Islands of the Evening by Alistair Moffat

Islands of the Evening by Alistair Moffat

Author:Alistair Moffat [Moffat, Alistair]
Language: eng
Format: epub
Publisher: Birlinn Limited


It is a fine evocation of a singular way of life whose essentials have not changed for millennia despite the advances of technology and the enormous increased speed of travel.

During the depression and the strikes of the 1920s, MacBrayne’s found itself near to collapse as revenue dried up and, because of the miners’ strike, coal to fire its boilers was either in short supply or completely lacking. The company was rescued by another shipping concern, Coast Lines, and by the London, Midland and Scottish Railway. Governments realised that subsidies were needed so that island communities could be properly and reliably served. But, despite continuing intervention, service could be patchy, even capricious. Here is a passage from Alasdair Maclean’s beautiful memoir, Night Falls on Ardnamurchan:

For most of the [1950s], however, anyone bound for Ardnamurchan came via Oban rather than Fort William, boarding at Oban a steamer which took him through the Sound of Mull to Tobermory. Disembarking at Tobermory he took a ferry back across to the mainland – if mainland be the right word for Ardnamurchan – stepping ashore at Mingary Pier, Kilchoan.

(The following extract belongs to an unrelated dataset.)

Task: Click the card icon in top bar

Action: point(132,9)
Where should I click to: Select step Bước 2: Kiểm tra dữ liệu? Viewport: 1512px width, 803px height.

The main potential trouble spot in this itinerary was the Tobermory–Kilchoan ferry, which was actually a small launch. If the Sound of Mull were at all stormy – and the sound here is more or less at an end and has widened into open Atlantic – the launch crew generally refused to make the run. It did not matter if the crossing, though rough, was yet possible; if they did not feel like it they did not stir and there was nothing one could do about it. Though supposedly tied in with the national transport network, they had in practice a good deal of autonomy. Naturally too, the launch skipper had – or adopted – a sea captain’s authority in regard to his vessel and claimed to be the sole arbiter in all decisions affecting her daily running and risk.

Once in a great while, on the other hand – I think when complaints became too loud and too prevalent even for those conveniently deaf to ignore – the same crew would display all the seafaring enterprise that one could wish, and perhaps a little more to boot. I have made the crossing on days when all was noise and welter, when the launch went from crest to trough like a bobsleigh and from trough to crest like a badly overloaded lift, when I had to wedge myself between bulkheads to avoid being hurled about the cabin and had to leap for my life when the vessel at last made a flying pass at Mingary Pier. But derring-do of that order was very much the exception rather than the rule.